Life Unexpected

Hello readers. So the next time I was going to blog, I was planning on talking about mental struggles I've been going through the past week, especially last weekend. Well, I am going to talk about some mental struggles, but not the stories I originally planned on talking about. It's a subject I still want to one day touch on, but this one I really have to share. It's about what happened to me on December 14th, 2017.

Before I get to that day, lets do a little backtracking. On November 28th, I've been struggling with, what I originally thought, a cold. They're not fun, I certainly do not enjoy having a cold, and once I get a cold, I take anything and everything, drink several kinds of teas and lots of liquids, and eat so much chicken noodle soup, in order to get better. For me, my colds only last a week and go through stages. Day one I have a sore throat, day two my nose is stuffy and runny, day three are the coughs, and so on and so forth. Well, by day three..four..seven, my cold wasn't the same.

§

* Required work
1. In the Life Unexpected post, on what date did the writer begin struggling with what seemed to be a cold?
2. Please continue the Life Unexpected post from the point where it stops.

§

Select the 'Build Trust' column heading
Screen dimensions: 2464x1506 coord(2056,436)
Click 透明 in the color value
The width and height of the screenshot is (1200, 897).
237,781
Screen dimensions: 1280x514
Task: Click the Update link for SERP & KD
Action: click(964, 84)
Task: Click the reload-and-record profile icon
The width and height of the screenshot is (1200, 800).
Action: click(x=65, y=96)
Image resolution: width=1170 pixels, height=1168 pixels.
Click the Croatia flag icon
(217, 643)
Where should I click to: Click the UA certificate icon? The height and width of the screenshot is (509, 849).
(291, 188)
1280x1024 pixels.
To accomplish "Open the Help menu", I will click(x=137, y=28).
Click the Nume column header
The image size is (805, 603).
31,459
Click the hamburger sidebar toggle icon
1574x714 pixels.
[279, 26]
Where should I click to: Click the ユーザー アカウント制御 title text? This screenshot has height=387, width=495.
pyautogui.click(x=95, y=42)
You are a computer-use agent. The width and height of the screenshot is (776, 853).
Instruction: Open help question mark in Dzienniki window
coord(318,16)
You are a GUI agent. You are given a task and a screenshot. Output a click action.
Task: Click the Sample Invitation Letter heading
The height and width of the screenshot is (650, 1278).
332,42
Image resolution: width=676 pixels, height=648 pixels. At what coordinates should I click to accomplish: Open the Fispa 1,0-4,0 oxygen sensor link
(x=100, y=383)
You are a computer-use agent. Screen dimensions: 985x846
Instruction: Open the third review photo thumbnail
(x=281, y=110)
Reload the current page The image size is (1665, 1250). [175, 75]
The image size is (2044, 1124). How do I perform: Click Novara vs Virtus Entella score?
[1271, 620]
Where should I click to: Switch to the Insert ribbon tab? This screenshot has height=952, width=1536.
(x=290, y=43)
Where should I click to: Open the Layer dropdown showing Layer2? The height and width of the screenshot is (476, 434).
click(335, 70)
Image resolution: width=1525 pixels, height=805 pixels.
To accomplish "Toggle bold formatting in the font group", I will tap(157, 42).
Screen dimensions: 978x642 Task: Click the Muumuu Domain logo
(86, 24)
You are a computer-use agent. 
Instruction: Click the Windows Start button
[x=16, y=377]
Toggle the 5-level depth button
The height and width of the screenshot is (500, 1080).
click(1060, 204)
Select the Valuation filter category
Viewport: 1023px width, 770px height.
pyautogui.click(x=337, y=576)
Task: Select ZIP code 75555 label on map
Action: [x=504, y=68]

§

* Task-by-task outputs
1. November 28th.

2.
After day five, I noticed that my nose was still extremely stuffy still and it just wouldn't end. After doing a little research, I realized, "I don't have a cold, I have a sinus infection". The last time I had a sinus infection was in December 2014, and I'm pretty sure I didn't get better until a little after three weeks. So my month starting with having to deal with a sinus infection really wasn't great. So lets fast forward to Wednesday, December 13th, 2017. I started noticing signs of getting better! I barely blew my nose, I had some coughing here and there, but nothing sever. I was so excited because this coming Sunday, I'm going to help out my church on this amazing event where the church helps families in the neighborhood who are struggling financially. In the event, the church goers are given a chance to donate items for the Christmas shop, and in the shop, the children, who are in families that struggle financially, are given an opportunity to "buy" the items donated to give to their parents as gifts for Christmas.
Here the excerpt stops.